Toronto - If dermatologists act as effective communicators with members of the media, they can potentially alter social behavior, a communications specialist here says.

Speaking to the members of the Canadian Dermatology Association (CDA) here at the CDA's annual meeting, Chris Winsor, an account director with international public relations firm Hill and Knowlton, in Toronto, described three pillars of effective communication: message development, interview control and message delivery.

Crafting the message

"If dermatologists are singing from the same songsheet, they can create conditions for attitudinal change and modify social behavior. We have seen it with the wider use of sunscreens, which is much different from years ago."

Social behavior has been changed in other lifestyle areas because of effective messaging on public health issues such as alcohol consumption and driving or tobacco use, Mr. Winsor notes.

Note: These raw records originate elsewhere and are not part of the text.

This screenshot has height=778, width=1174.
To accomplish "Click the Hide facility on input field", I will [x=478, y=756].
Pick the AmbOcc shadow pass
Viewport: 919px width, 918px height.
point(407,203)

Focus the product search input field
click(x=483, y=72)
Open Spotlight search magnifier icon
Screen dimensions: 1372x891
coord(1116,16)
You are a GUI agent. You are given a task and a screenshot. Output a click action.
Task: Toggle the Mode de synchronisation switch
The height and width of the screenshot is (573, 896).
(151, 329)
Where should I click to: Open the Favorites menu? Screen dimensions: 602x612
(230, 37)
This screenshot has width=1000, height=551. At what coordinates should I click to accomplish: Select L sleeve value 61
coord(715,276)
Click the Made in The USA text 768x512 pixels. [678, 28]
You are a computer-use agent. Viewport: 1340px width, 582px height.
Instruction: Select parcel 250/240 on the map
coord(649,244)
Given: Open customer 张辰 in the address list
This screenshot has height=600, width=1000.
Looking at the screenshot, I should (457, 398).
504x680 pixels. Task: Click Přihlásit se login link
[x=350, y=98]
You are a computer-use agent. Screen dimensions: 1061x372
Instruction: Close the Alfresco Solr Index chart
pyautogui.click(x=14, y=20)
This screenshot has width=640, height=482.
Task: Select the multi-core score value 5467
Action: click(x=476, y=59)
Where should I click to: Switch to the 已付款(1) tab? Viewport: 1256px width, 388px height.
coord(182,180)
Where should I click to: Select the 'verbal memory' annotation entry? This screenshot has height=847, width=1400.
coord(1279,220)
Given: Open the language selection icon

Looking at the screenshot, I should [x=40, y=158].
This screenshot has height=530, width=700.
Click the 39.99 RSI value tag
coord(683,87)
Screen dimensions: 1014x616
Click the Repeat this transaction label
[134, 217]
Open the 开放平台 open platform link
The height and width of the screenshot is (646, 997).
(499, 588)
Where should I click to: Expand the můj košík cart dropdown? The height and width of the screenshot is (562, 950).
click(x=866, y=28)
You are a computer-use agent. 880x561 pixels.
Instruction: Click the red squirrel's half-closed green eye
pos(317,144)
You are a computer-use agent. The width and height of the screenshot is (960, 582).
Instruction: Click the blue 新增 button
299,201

"As dermatologists, there are a number of message opportunities that they will have," Mr. Winsor says. "Certainly, sun safety is one, as is the use of sunscreens and protective clothing."

The challenge for dermatologists, and other individuals who are interviewed by media, is to convey specific key messages, according to Mr. Winsor, head of Hill and Knowlton's national training practice in Canada.

A former journalist for major print publications in Canada, Mr. Winsor cites several areas in which dermatologists will be called upon to act as spokesmen and can be regarded as opinion leaders, such as skincare, new cosmetic products, skin allergies, common skin conditions and the availability of dermatologists and/or shortage of dermatologists in communities in North America.

"Most dermatologists can probably discuss at length these issues," Mr. Winsor says. "But can they talk succinctly and strategically about them for two or three sentences maximum? To be an effective communicator, whether it's talking about skin allergies or acne, the key is to distill the information to its essence."

Key messages that work are short, substantive, strategic and free of jargon, Mr. Winsor stresses.

Driving the interview

Effective message delivery is instrumental in generating an accurate story with a positive impact.

"Successful communicators don't just answer interview questions literally, they acknowledge where the question is coming from and add message-rich communication," Winsor says. "Skilled communicators think in terms of questions and responses, and not questions and answers."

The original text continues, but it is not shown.